# EXTRACTED ENTRIES start
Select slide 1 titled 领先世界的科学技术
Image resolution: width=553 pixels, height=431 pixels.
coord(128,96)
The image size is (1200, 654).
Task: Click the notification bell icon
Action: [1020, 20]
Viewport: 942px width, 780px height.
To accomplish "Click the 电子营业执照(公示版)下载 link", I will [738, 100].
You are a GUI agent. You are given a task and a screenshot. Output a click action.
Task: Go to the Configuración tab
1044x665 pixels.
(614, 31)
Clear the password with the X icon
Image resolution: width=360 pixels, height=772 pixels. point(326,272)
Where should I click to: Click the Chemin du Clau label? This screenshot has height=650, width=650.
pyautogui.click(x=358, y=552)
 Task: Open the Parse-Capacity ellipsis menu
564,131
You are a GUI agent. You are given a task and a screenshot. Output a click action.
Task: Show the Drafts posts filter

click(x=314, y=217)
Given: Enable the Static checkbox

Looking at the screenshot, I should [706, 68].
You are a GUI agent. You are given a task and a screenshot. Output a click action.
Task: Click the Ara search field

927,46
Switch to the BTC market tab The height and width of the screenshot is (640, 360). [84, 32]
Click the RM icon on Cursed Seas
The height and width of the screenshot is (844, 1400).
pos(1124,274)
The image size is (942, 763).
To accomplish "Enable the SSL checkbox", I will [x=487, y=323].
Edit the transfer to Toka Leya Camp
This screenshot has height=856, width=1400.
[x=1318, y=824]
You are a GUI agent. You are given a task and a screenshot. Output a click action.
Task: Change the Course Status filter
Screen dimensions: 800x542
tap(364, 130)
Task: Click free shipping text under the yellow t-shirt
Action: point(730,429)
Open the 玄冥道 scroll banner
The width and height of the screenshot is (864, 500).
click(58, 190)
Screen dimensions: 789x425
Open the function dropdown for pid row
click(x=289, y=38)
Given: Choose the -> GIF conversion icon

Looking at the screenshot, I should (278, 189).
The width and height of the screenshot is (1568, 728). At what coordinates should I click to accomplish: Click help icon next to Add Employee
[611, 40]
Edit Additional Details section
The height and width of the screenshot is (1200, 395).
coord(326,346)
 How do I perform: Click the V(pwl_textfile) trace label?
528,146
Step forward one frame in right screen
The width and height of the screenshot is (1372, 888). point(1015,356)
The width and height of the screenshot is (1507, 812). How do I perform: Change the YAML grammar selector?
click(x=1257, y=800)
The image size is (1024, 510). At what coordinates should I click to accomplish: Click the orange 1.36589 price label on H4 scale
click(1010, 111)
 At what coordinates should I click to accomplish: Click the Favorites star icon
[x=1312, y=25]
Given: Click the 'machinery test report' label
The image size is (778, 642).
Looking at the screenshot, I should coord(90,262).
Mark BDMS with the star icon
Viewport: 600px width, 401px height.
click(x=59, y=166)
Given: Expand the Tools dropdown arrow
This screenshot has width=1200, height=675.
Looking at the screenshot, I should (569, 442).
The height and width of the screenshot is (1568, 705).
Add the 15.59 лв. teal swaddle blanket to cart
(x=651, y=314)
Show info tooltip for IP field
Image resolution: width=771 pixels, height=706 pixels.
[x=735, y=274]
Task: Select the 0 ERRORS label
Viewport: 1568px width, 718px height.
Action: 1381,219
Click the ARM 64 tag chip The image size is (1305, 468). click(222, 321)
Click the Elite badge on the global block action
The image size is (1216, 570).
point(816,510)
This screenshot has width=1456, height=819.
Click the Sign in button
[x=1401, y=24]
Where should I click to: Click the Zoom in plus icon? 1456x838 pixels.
# EXTRACTED ENTRIES end
- _SHORT PROBLEM_
Retype the records above word for word, beginning at the line that contains "The image size is (1024, 510)." and stopping after the line that contains "Looking at the screenshot, I should (569, 442).".

- _RESPONSE TO THIS EXERCISE_
The image size is (1024, 510). At what coordinates should I click to accomplish: Click the orange 1.36589 price label on H4 scale
click(1010, 111)
 At what coordinates should I click to accomplish: Click the Favorites star icon
[x=1312, y=25]
Given: Click the 'machinery test report' label
The image size is (778, 642).
Looking at the screenshot, I should coord(90,262).
Mark BDMS with the star icon
Viewport: 600px width, 401px height.
click(x=59, y=166)
Given: Expand the Tools dropdown arrow
This screenshot has width=1200, height=675.
Looking at the screenshot, I should (569, 442).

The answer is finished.